→ WRITTEN EXERCISE A:
Name every person mentioned in the column about press coverage of Dylan's 2002 return to the Newport Folk Festival.
→ WRITTEN EXERCISE B:
Pick up the column about press coverage of Dylan's 2002 Newport Folk Festival return after its last sentence and keep it going.

→ SOURCE:
20lbs of Headlines


This month we’ll cast an eye over the press coverage of Dylan’s return to the Newport Folk Festival in 2002. You remember; the one where he dressed up as one of the Beverly Hillbillies. 

The Providence Journal’s Shelia Lennon didn’t really enjoy it, beginning with the stage announcement requesting that the audience should not take photos and to think of it as Carnegie Hall (“Carnegie Hall? I’m outdoors on the lip of the Atlantic Ocean in the blazing sun, next to a falafel stand”) and especially Dylan’s performance which was “all cowboy feel, rockabilly without the rock, an apparently deliberate attempt to keep us from dancing” and culminating with a version of Mr. Tambourine Man  in which “Dylan turned the anthem into a spoken-word parody of William Shatner’s truly awful version”. In conclusion, she writes; “…There was no magic in the music. We had never danced, not once. ’65 was better.”

→ DATA EXCERPT:
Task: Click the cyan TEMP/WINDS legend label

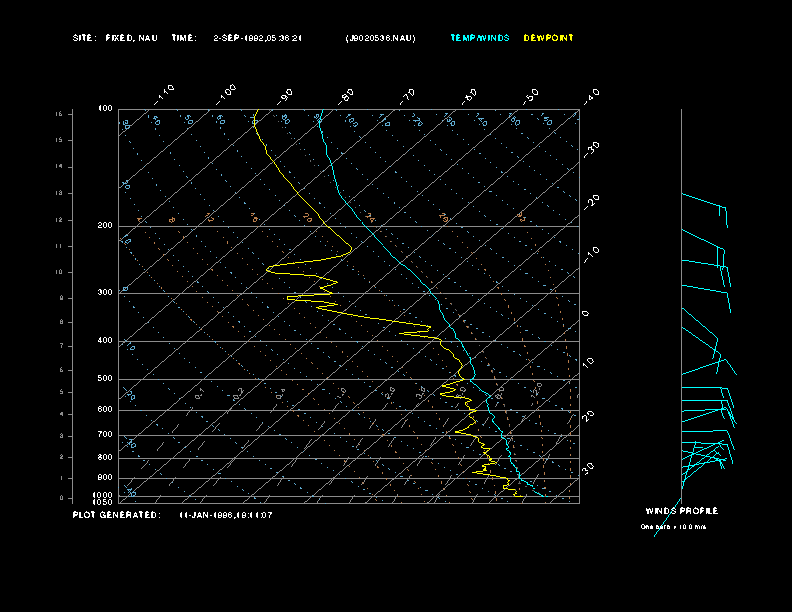Action: [480, 38]
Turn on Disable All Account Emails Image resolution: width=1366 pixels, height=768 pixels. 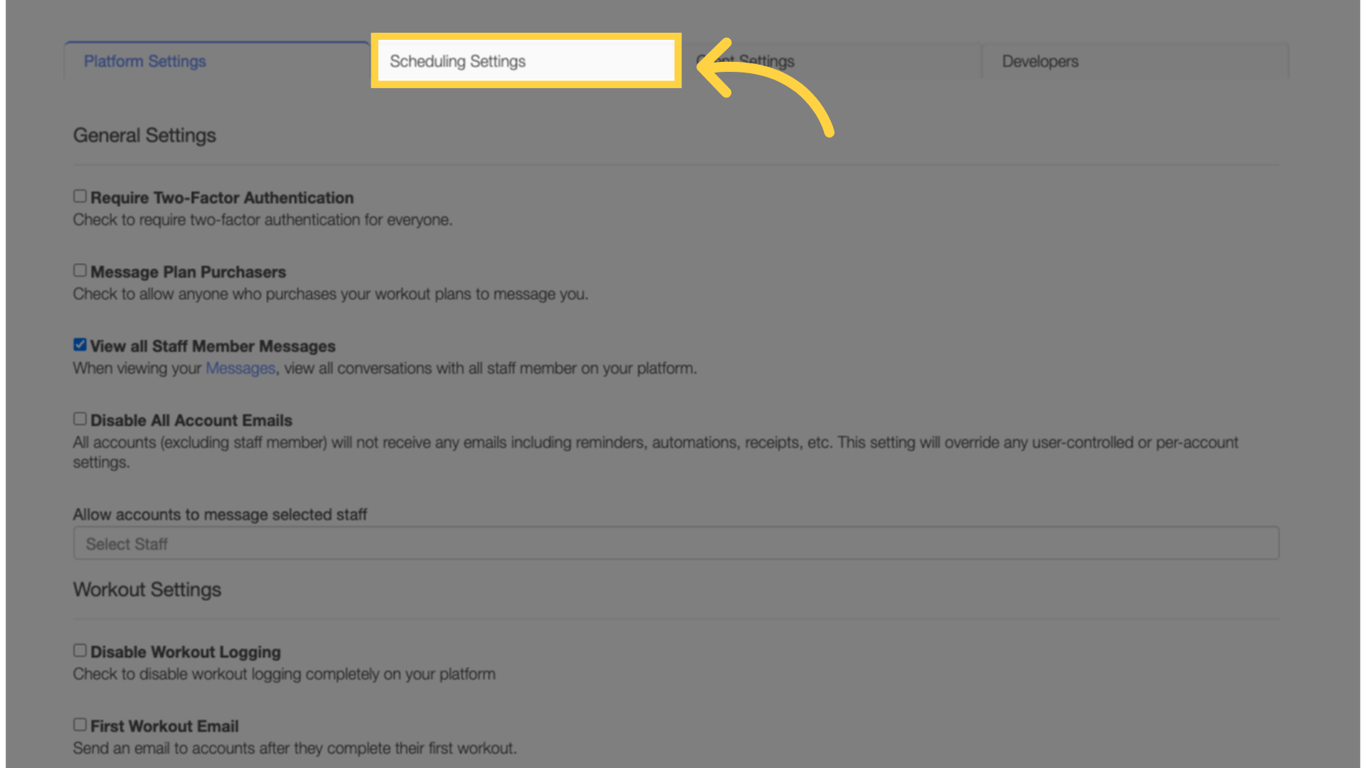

→ OUTPUT A:
Dylan, Shelia Lennon, William Shatner

→ OUTPUT B:
Karen Lee Ziner, also of the Providence Journal, spent most of her time interviewing the audience (I won’t repeat the comments here – you’ve read them a zillion times before), though it did seem she did enjoy Bob more than Lennon did. The Hartford Courant’s Roger Catlin enjoyed Bob as much as he always does, especially the band and Dylan’s refusal to allow the audience to sing along. However, by the time Blowin In The Wind  inevitably rolled around, the masses were determined to have their fun; “…By the chorus, the 2002 audience picked up on it. Crowd members sang along to the chorus and hushed during the verses, as they were witnessing the history they were so desperate to capture on film.” 

Joan Anderman of the Boston Globe also used most of her article repeating the same old tired  audience comments, though she does reveal that he played “a tasteful and restrained electric set that spanned the years”. 

The Newport Daily News managed to snap a photo of Bob, looking, according to Daily News scribe James J. Gillis, “like a Hassidic cowboy”. Former Vice President Al Gore had fewer security guards than Dylan and Dylan’s guests also included a crew of Hells Angels. Dylan himself was in good voice, as far as it goes (which, let’s be honest, isn’t very far these days) and, Gillis ponders, perhaps he no longer wants to be Woody Guthrie “but maybe instead wants to be Muddy Waters, a gutsy musician playing distinctly American-flavoured rootsy music in pre-retirement age. As Dylan finished All Along the Watchtower and left the stage for good, the sound system played Frank Sinatra’s nostalgic lament of the long-ago,  It Was A Very Good Year. It was, in fact, a very good show.”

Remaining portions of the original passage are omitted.